___ Data for this exercise
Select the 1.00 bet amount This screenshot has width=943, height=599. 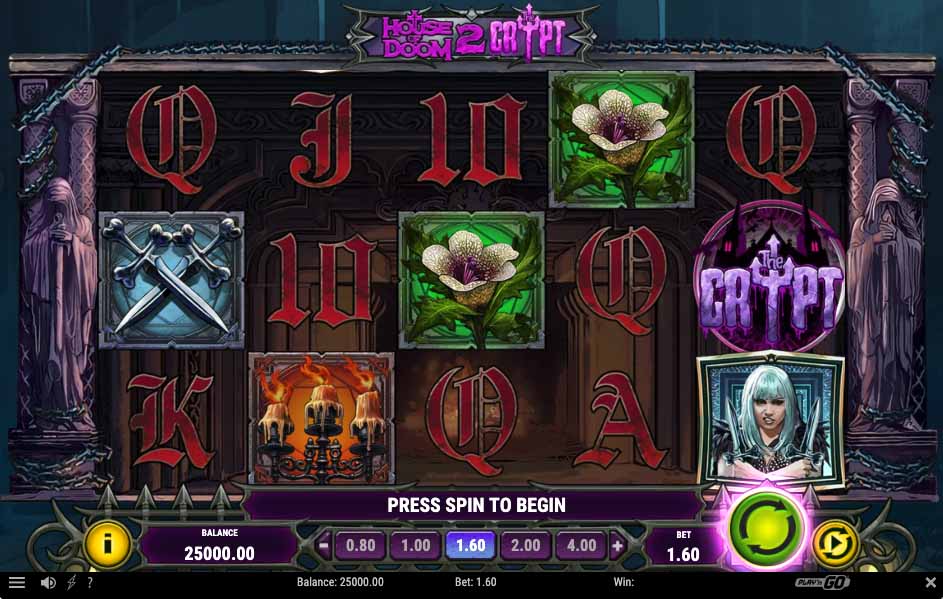click(x=416, y=545)
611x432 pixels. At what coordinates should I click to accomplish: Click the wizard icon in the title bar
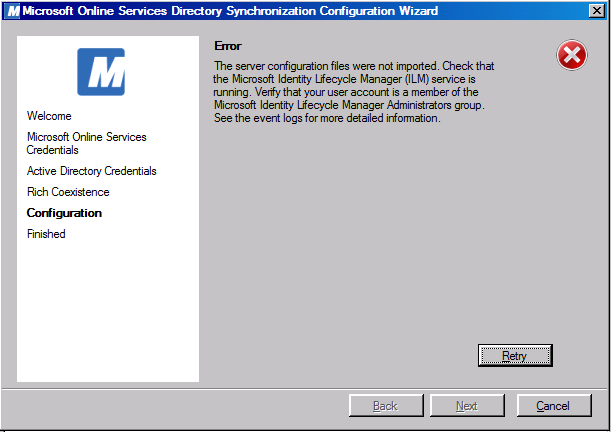click(x=13, y=11)
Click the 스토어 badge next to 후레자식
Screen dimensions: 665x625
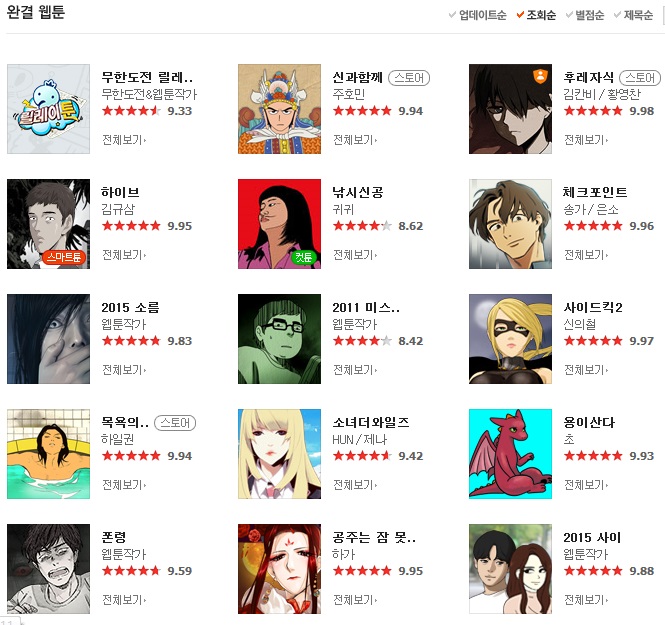(x=640, y=78)
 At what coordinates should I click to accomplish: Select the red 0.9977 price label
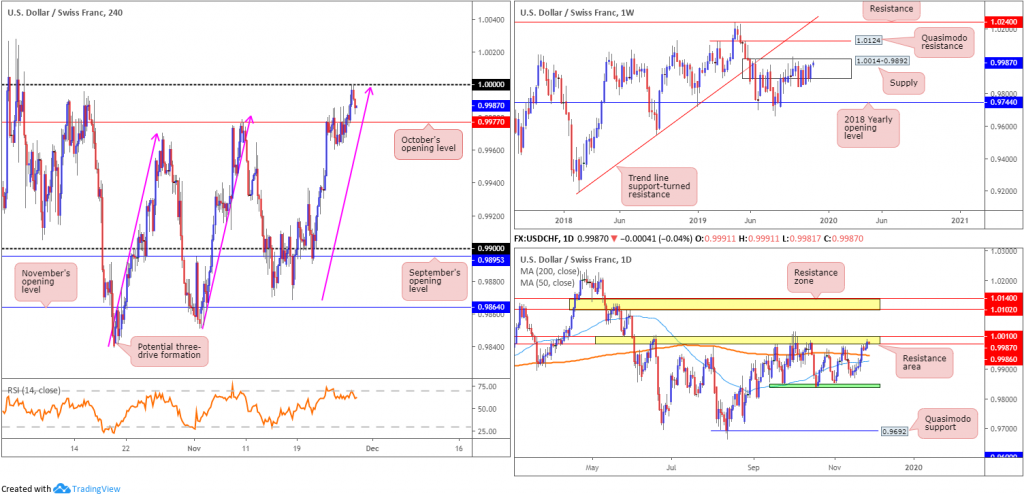(490, 122)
______
What you need to copy is the run of lines from the one holding "At what coordinates should I click to accomplish: Select" through the end of the data, exactly and only, both ends included, pictures omitted.

 At what coordinates should I click to accomplish: Select the red 0.9977 price label
(490, 122)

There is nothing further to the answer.